### AIM OF THE EXERCISE
Give the part of the material that opens with the line containing "Where should I" and closes at the end of the material as a two-column CSV headed instruction and location. Each row pairs the text with its answer, each in one quoted field with line breaks turned into spaces, and the pictures are left out.

>>>

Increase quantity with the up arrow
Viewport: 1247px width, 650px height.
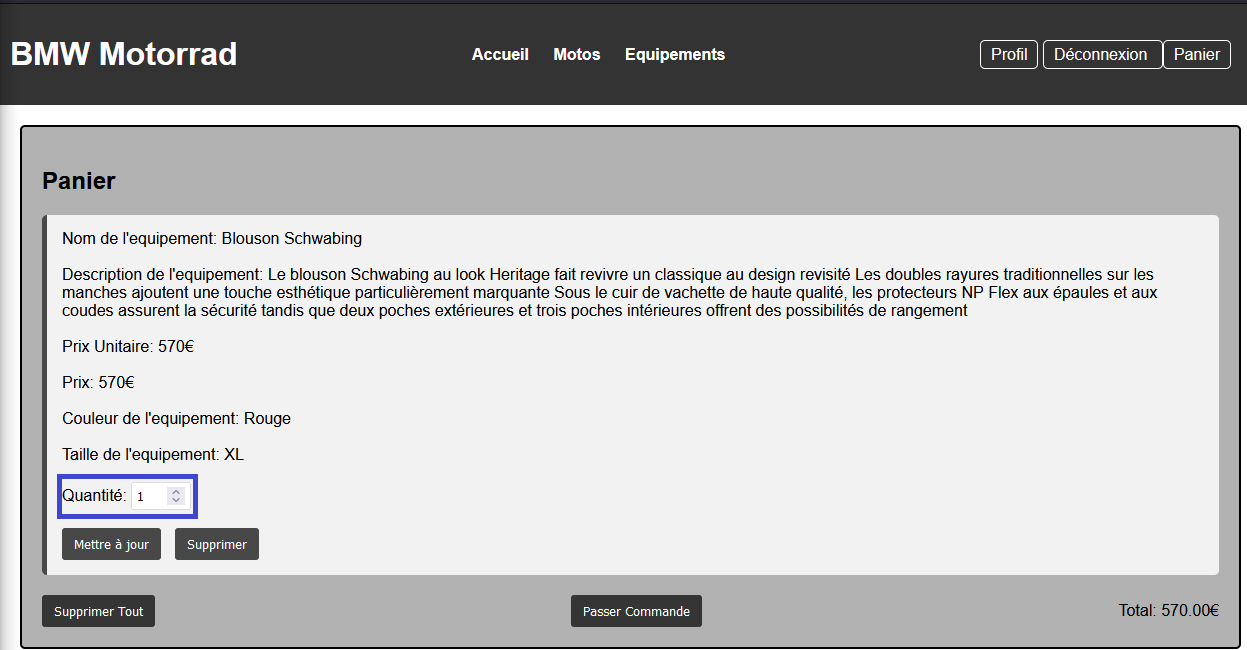coord(176,491)
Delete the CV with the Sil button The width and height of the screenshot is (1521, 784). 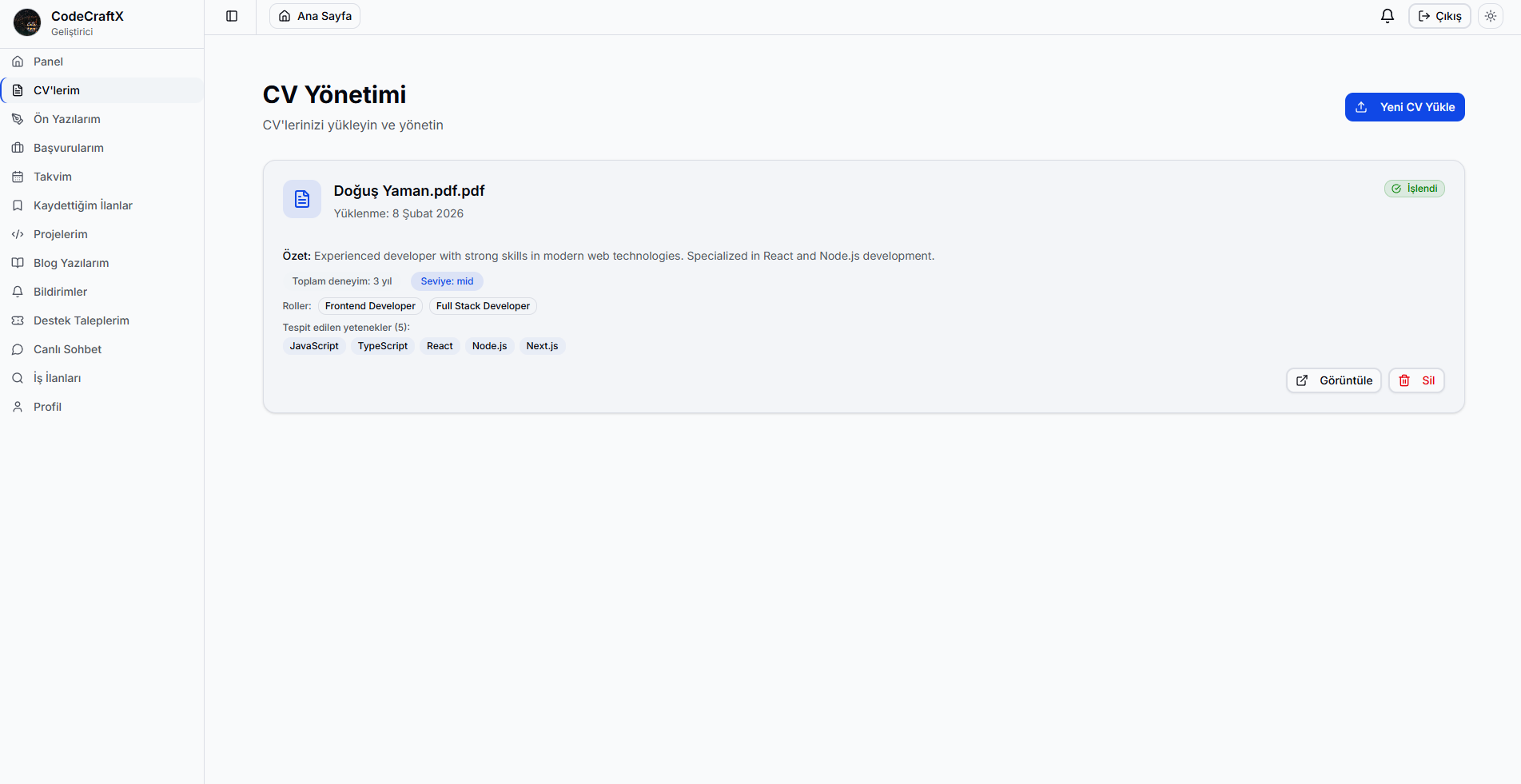click(x=1416, y=380)
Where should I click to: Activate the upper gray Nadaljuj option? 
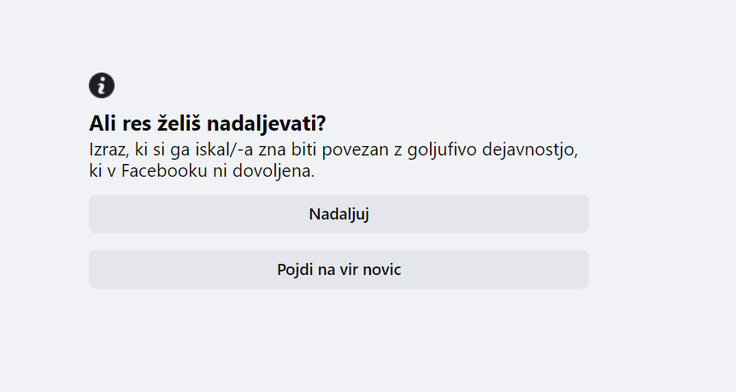tap(339, 214)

<<<

### SOLUTION TO THE PROBLEM
instruction,location
"Where should I click to: Activate the upper gray Nadaljuj option?","tap(339, 214)"